Sorry, where do you get that?  I may be completely off-base here, but the CMOS just gives you a readout of each pixel, not A/D at the pixel...  in any case, the processing is the real "secret sauce" here.  As I mentioned, one sensor design had noise filtering and some limited color processing before the A/D conversion- working the analog data.  There was a great deal of promise with that, but I believe it fell short in actual practice, and I haven't heard of anyone else doing it.

I totally agree with you on the format, Wayne, it's really exciting but has, so far, fallen short on image quality across the board.  And DarkPenguin, the firmware is what is in the processor- what you're calling the chip.  Upgrade the firmware, upgrade the processor...  so you could keep the same processor and change the processing by reprogramming the "chip".

[DarkPenguin]

And DarkPenguin, the firmware is what is in the processor- what you're calling the chip.  Upgrade the firmware, upgrade the processor...  so you could keep the same processor and change the processing by reprogramming the "chip".

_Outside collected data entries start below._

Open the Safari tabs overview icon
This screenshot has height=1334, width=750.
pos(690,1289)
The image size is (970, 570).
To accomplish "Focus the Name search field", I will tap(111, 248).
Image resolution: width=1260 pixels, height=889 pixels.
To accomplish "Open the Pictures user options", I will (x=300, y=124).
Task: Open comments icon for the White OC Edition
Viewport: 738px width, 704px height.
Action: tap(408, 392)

You could if that's how they designed it.  I would be stunned if it was doing any significant image processing in firmware.

[teddillard]

You could if that's how they designed it.  I would be stunned if it was doing any significant image processing in firmware.

Uh, not sure where we're disconnecting, but take a look at that Canon link.  That's exactly where they're doing all the processing.  Every camera I've ever worked with does the image processing in the camera processor, the firmware.

[Wayne Fox]

Sorry, where do you get that?  I may be completely off-base here, but the CMOS just gives you a readout of each pixel, not A/D at the pixel...  in any case, the processing is the real "secret sauce" here.  As I mentioned, one sensor design had noise filtering and some limited color processing before the A/D conversion- working the analog data.  There was a great deal of promise with that, but I believe it fell short in actual practice, and I haven't heard of anyone else doing it.

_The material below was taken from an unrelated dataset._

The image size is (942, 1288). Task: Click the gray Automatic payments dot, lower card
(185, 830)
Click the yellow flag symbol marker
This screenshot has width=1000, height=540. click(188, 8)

I totally agree with you on the format, Wayne, it's really exciting but has, so far, fallen short on image quality across the board.  And DarkPenguin, the firmware is what is in the processor- what you're calling the chip.  Upgrade the firmware, upgrade the processor...  so you could keep the same processor and change the processing by reprogramming the "chip".

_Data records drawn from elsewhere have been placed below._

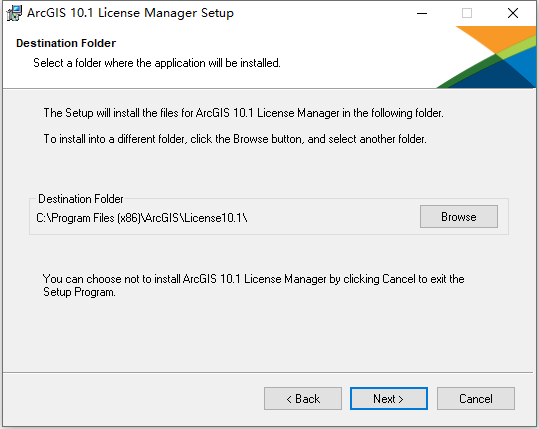Click the Destination Folder group box label

tap(80, 199)
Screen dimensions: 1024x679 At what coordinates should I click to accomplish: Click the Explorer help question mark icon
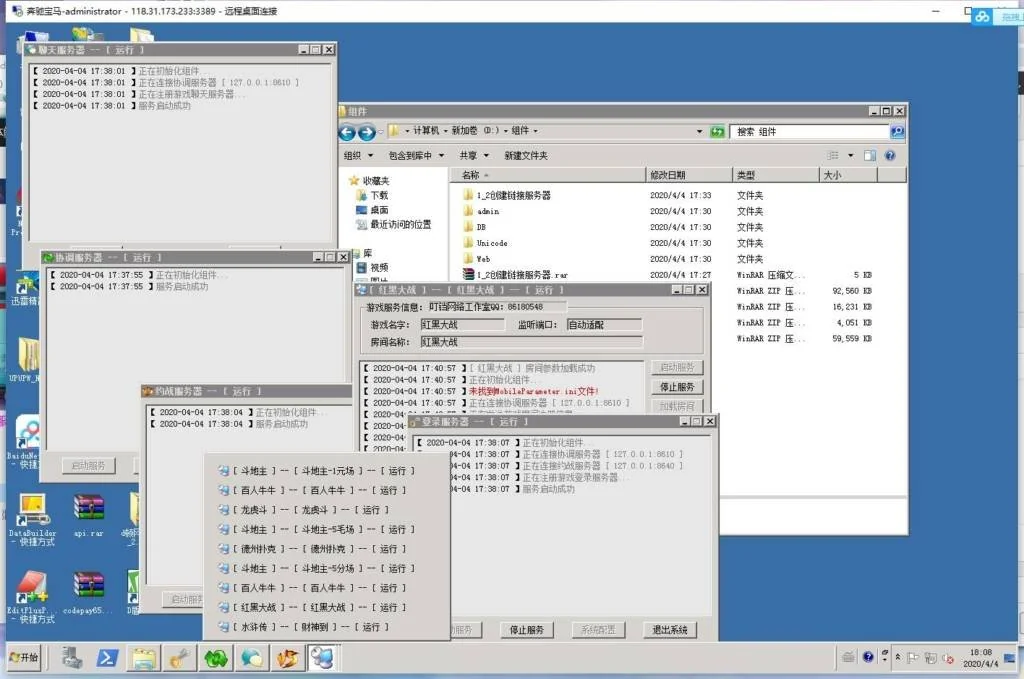[889, 156]

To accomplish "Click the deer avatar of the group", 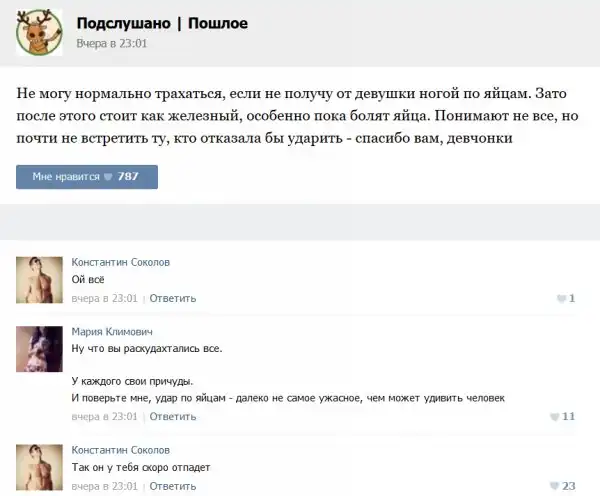I will coord(39,32).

I thought I'd heard this before, so I did a little research.  Turns out CMOS does the electron to voltage conversion at the pixel level which I believe has been misinterpreted as the A/D conversion by some in various forums. This is one of the major difference between CMOS and CCD, and is one reason the actual light sensitive area of the CCD sensor is a greater % of the chip.  (Surprisingly enough even on a CCD that light sensitive area is only 30% of the surface of the chip).

However, from everything I can find, the CMOS sensor does do much of the image processing in the chip itself, including the A/D conversion.  The Camera firmware receives digital data from a CMOS sensor, not Analog data.  Even the article you linked indicates this to be true ..."In the case of the EOS 5D Mark II and 50D cameras, the raw digital data produced by the A/D converter is fed directly to the DIGIC 4 image processing circuit".  So the A/D conversion occurs before the camera firmware/processor sees it.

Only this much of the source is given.